Dans le même numéro de la revue JEU, Martin Faucher aborde le thème de «L’échec théâtral» qui l’angoisse et il analyse cette perception subjective d’un échec qui serait une réussite pour quelqu’un d’autre. Raymond Bertin, quant à lui, nous offre «Sylvie Drapeau: les coulisses d’une année marathon» qui colle vraiment sur l’actualité récente en ce qui concerne les problèmes de santé, presque prévisibles, de cette actrice. Tout semble s’être bien passé dans votre expérience, avec le groupe de Marc Beaupré, même si mes craintes exprimées dans votre blogue «Parathéâtre 28 février 2010» semblent avoir planées sur votre expérience. Vous étiez placé dans une situation délicate. La construction d’un spectacle ne concerne pas les spectateurs qui reçoivent habituellement un produit fini en échange de l’achat d’un billet d’admission.
« Des spectateurs qui reçoivent un produit fini en échange d’un billet d’admission. » Monsieur Parisien, vous avez une vision très commerciale de la pratique artistique. J’estime de mon côté qu’il faut se débarrasser de cette idée qu’une pièce de théâtre est un « produit ». S’intéresser au processus de création, rattacher un acte créatif à de grandes questions esthétiques et politiques, réfléchir à la place de l’art dans la société, comme me l’a permis cette expérience, me semble être un moyen d’y parvenir. À ma mesure, à petite échelle, je m’y évertue, et je crois que Marc Beaupré, en m’ouvrant sa porte, a fait de même.
À chacun son métier : tel est le dicton. Je ne vois rien de dévalorisant en considérant les arts d’un point de vue commercial. J’admire le travail des artistes, ainsi que leurs talents, mais sans les déifier. Il m’apparait évident que ces artistes gagnent leur vie avec leur art, alors que vous et moi, la gagnons aussi honorablement d’une autre façon. Le « show-business » n’est-il pas une expression aussi commerciale qu’artistique?

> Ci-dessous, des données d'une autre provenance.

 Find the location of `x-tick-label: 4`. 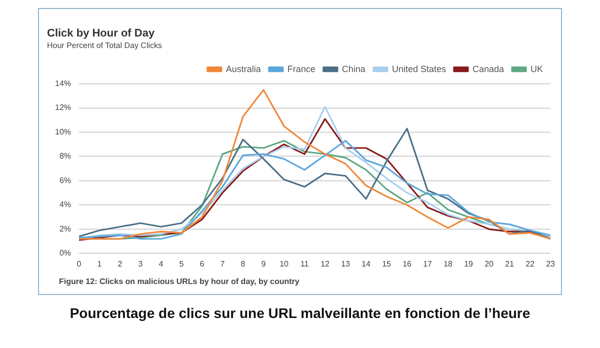

x-tick-label: 4 is located at coordinates (161, 264). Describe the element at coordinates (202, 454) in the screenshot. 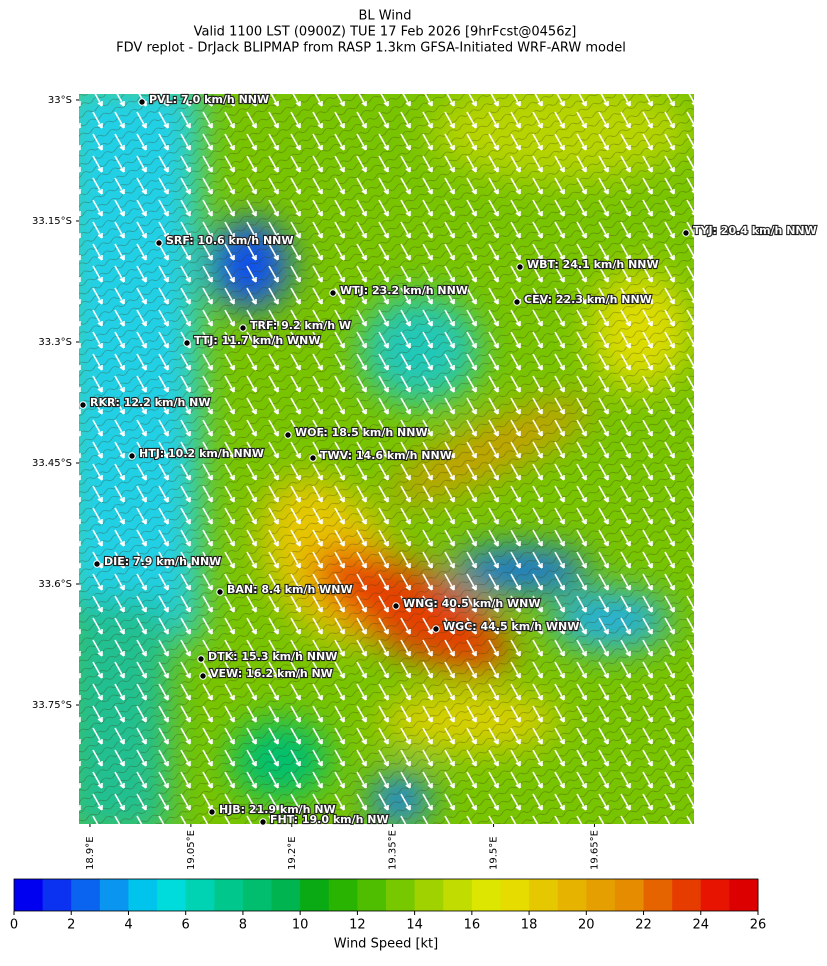

I see `station-label: HTJ: 10.2 km/h NNW` at that location.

C’est vrai que l’art a sa place dans la société, car il est nécessaire à l’espèce humaine. Une pensée amusante me traverse l’esprit : l’Homme de Cro-Magnon devait aussi chanter et danser entre 2 périodes de chasse. Marc Beaupré et vous avez vécu une expérience de travail intéressante, mais je m’interroge sur l’impact de cette expérience pour un spectateur qui ne l’aurait pas vécue. Cette édition de la revue JEU aura provoqué une petite réaction à ce sujet.